When Walt Disney Co. announced in November 2022 that Bob Iger would return as chief executive officer, the market took it as an auspicious sign. The stock jumped more than 6% on the news, its biggest increase in nearly two years.

Instead, Wall Street should have taken it as a warning. Boomerang CEOs are almost universally greeted as heroes, but historically their track records are humbling. A 2019 study found their annual stock performance was 10% worse than their rookie counterparts. And a separate analysis from leadership advisory firm Spencer Stuart found that since 2010, 66% of boomerangs in the S&P 500 had lower total shareholder returns during their second go-arounds.

In Iger’s case, investors seemed to think that as one of corporate America’s most revered and accomplished CEOs, he could defy that pattern. But as he exits the job for a second time (his last day was Wednesday), the simple story is that he’s become just another example of an underachieving boomerang CEO, at least as far as the market is concerned. During Iger 2.0, Disney significantly underperformed the S&P 500 Index: Its shares rose about 9% compared with nearly 70% for the index. Compare that with Iger 1.0, from 2005 to 2020, when the stock climbed 438% compared with 155% for the S&P.

BB Boomerang

What complicates the narrative, however, is that Iger largely accomplished what the board brought him back to do. He stabilized the company coming out of the Covid-19 pandemic, getting it back on track after the rocky tenure of his handpicked successor, Bob Chapek. He made the streaming business bigger and profitable.
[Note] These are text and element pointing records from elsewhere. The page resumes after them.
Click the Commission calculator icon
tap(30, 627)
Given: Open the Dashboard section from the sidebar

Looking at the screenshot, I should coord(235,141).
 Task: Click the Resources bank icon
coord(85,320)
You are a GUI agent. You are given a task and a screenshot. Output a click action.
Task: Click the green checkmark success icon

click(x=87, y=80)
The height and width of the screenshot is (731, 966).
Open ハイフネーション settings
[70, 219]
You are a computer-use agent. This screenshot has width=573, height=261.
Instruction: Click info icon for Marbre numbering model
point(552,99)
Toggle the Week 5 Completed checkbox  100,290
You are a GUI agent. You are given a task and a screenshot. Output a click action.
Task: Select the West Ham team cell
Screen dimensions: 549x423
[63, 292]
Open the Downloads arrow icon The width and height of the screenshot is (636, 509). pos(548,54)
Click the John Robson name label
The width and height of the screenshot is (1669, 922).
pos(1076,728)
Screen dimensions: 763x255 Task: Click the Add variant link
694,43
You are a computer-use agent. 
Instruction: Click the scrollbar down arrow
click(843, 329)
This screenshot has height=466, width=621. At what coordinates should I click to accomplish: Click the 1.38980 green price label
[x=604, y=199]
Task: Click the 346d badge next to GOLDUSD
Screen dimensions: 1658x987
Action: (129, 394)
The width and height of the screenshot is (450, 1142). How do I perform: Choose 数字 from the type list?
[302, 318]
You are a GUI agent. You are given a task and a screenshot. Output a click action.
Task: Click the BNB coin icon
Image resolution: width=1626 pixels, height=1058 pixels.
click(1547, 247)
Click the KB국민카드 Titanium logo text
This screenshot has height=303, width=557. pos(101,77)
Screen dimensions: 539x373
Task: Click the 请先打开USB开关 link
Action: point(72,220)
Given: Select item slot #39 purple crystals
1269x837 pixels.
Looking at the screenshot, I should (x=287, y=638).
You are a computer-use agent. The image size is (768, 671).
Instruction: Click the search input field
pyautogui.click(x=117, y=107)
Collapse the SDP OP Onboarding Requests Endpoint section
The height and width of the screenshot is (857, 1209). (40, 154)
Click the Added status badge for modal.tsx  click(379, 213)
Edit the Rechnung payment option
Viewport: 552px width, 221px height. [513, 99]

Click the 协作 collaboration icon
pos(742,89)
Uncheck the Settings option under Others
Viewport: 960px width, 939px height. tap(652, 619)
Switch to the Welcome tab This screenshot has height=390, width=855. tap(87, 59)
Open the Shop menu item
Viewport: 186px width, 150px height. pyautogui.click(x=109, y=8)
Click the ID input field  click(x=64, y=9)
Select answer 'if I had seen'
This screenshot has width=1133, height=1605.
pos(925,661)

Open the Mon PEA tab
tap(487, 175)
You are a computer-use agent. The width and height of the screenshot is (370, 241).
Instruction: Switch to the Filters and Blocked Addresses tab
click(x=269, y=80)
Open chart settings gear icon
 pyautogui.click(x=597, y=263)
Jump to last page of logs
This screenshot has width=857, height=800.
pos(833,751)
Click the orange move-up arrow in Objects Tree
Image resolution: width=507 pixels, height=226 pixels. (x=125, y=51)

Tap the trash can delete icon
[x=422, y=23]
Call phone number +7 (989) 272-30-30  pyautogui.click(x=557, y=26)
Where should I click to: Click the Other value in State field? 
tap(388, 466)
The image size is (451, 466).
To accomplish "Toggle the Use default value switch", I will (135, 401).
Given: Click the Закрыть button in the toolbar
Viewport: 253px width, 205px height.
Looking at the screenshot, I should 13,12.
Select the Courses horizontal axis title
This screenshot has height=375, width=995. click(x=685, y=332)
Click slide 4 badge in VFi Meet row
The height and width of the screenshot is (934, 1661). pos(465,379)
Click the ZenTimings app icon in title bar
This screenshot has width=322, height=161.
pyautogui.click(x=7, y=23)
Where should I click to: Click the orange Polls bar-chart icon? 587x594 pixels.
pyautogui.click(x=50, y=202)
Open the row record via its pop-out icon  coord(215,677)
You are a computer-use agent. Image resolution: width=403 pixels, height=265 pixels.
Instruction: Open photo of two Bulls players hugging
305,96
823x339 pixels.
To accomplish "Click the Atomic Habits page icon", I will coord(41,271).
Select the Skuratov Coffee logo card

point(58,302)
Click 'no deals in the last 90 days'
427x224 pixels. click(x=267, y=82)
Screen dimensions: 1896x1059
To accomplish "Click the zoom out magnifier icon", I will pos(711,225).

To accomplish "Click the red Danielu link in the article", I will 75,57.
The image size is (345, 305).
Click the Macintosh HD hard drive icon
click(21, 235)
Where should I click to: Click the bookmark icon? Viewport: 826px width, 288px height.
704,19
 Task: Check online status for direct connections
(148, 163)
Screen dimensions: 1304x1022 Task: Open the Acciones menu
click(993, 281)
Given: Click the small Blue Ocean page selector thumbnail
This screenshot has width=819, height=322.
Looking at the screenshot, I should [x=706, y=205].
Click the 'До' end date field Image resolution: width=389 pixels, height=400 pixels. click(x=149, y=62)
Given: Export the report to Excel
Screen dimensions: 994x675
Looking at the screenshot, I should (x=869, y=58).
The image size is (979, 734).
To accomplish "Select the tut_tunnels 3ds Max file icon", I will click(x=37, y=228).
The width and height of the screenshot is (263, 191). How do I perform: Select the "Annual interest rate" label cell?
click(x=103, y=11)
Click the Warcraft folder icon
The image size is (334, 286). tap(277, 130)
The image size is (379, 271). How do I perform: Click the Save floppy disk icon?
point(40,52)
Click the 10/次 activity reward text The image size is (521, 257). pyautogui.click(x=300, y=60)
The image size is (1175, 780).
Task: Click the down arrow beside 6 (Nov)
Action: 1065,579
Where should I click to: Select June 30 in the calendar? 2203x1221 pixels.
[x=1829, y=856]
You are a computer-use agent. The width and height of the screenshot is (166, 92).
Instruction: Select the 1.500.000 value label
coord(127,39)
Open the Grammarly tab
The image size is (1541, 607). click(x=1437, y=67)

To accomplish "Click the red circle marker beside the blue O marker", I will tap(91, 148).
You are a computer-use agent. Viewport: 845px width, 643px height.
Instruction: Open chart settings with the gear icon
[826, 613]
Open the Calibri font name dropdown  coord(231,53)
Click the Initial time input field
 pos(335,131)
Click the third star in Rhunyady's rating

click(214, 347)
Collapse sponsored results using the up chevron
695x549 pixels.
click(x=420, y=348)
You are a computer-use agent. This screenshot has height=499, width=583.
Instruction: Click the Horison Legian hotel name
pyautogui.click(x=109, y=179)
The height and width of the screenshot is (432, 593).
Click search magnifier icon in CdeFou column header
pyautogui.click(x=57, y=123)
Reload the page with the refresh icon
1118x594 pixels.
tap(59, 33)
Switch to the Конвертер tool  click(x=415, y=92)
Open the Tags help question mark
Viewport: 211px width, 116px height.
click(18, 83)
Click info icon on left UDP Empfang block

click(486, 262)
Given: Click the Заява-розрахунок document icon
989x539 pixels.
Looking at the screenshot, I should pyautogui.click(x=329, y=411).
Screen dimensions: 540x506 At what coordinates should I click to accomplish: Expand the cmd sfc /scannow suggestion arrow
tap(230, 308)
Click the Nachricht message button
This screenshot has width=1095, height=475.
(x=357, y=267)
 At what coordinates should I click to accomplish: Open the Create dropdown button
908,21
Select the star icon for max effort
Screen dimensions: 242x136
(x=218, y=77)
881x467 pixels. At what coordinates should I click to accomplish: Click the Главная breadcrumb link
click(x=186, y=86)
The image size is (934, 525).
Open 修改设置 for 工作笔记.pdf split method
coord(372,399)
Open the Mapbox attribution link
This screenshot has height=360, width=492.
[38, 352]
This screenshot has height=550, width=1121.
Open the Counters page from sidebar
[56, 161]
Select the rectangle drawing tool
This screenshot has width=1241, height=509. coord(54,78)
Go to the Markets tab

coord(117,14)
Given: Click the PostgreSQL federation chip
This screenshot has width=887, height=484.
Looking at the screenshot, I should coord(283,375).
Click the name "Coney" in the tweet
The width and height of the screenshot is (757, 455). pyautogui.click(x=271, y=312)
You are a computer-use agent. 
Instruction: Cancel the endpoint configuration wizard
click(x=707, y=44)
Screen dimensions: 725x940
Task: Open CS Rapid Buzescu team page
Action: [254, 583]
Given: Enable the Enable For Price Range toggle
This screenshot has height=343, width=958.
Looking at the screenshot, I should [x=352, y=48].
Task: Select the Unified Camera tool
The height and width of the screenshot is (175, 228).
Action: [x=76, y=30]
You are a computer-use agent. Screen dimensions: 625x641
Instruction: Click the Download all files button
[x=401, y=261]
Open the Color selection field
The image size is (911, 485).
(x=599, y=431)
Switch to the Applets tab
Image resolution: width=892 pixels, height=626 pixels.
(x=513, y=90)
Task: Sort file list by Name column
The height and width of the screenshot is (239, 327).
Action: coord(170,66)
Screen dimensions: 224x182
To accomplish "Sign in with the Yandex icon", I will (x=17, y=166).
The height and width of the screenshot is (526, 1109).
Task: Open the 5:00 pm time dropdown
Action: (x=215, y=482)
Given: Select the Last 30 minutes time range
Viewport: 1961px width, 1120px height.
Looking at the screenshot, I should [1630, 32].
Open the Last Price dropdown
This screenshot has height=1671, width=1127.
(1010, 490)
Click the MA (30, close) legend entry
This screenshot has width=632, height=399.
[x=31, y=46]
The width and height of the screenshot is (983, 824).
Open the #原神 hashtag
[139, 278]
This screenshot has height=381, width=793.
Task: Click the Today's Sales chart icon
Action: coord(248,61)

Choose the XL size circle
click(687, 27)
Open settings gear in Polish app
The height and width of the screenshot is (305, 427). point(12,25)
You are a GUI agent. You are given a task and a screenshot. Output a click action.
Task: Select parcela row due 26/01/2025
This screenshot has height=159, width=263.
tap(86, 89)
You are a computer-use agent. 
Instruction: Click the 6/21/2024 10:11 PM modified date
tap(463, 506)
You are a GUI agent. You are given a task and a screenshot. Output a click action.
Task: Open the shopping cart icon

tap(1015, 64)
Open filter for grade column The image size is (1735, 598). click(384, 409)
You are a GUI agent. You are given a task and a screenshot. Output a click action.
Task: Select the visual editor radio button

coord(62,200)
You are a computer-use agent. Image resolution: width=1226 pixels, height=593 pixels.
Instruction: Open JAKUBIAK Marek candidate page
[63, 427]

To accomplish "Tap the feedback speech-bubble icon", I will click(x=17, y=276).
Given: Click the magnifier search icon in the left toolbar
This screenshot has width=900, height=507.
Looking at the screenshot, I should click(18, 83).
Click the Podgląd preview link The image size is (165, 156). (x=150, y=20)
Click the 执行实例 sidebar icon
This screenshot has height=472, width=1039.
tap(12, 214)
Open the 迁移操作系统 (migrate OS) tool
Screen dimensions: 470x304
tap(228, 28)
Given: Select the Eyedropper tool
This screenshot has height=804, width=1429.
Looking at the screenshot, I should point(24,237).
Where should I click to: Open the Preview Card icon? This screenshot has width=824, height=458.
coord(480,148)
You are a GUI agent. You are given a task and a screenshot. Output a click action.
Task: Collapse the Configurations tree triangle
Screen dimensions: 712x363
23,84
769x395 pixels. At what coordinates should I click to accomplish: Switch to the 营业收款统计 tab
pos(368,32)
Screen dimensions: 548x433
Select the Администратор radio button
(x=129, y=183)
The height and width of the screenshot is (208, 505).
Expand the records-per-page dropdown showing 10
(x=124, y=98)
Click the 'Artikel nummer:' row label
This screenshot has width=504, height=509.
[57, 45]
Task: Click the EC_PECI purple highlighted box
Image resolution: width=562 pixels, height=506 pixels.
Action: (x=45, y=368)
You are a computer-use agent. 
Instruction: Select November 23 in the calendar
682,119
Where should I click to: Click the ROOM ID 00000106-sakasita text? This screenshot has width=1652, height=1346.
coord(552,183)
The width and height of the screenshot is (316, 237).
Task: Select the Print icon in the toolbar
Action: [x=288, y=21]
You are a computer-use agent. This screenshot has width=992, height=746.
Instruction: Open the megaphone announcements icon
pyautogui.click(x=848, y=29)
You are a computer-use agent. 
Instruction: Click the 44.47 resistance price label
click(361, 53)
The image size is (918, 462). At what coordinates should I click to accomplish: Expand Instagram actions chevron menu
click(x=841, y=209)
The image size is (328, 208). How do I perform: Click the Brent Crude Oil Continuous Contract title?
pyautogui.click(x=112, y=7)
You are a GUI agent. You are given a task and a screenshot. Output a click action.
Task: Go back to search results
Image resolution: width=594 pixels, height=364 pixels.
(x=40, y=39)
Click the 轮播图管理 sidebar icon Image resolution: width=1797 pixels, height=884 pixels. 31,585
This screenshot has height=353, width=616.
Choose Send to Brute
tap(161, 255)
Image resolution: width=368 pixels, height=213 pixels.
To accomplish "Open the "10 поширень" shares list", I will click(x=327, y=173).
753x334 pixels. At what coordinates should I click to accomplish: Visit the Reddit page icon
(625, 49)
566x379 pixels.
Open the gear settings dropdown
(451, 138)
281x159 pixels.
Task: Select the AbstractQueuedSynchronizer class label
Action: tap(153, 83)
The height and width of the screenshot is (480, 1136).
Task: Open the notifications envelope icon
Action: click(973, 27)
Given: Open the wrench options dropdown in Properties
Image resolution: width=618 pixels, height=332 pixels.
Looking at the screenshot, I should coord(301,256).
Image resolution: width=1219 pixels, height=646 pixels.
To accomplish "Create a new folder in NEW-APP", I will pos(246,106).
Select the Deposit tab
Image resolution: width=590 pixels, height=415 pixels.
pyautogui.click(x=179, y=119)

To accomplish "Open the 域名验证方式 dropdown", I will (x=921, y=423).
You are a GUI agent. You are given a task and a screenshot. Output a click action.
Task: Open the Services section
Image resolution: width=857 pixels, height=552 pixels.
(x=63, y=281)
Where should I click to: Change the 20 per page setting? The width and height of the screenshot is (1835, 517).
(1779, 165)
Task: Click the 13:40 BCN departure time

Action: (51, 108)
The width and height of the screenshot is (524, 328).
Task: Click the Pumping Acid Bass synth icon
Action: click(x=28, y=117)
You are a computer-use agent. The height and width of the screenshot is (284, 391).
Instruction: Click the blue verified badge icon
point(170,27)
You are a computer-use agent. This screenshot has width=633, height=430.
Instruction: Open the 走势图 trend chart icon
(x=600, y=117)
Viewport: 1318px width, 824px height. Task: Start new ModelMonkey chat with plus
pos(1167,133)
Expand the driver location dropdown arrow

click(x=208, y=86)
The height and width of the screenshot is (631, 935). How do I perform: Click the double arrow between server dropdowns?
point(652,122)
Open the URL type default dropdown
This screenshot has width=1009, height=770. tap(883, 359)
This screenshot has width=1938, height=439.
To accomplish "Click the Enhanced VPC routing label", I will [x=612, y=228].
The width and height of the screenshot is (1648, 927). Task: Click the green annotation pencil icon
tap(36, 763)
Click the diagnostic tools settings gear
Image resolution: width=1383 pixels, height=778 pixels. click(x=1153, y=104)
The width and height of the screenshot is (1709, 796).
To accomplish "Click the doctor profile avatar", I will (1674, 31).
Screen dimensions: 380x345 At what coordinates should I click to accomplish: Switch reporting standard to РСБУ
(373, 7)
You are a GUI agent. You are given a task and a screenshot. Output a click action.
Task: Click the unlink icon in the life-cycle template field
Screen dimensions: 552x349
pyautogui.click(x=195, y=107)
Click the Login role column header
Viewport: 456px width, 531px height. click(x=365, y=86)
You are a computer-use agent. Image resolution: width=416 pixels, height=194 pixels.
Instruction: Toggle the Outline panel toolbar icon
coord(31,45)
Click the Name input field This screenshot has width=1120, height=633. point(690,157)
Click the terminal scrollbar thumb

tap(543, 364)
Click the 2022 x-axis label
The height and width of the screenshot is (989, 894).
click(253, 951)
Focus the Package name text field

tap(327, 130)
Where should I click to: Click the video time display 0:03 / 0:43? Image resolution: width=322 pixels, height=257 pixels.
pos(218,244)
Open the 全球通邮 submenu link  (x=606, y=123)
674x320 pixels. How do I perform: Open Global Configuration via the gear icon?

He restructured the content segment to help reignite its creativity. He fended off activist shareholder Nelson Peltz and defused a culture war battle against Florida Governor Ron DeSantis. He also tried to correct his biggest failing from his first tenure by helping to find and prepare his successor, Josh D’Amaro, the head of parks and resorts.

The market, however, wanted more — in large part because expectations were so high. During his first run, Iger transformed Disney, buying assets such as Pixar, Marvel, Lucasfilm and 21st Century Fox. He launched Disney+ and opened new markets, expanding the theme park business to Shanghai.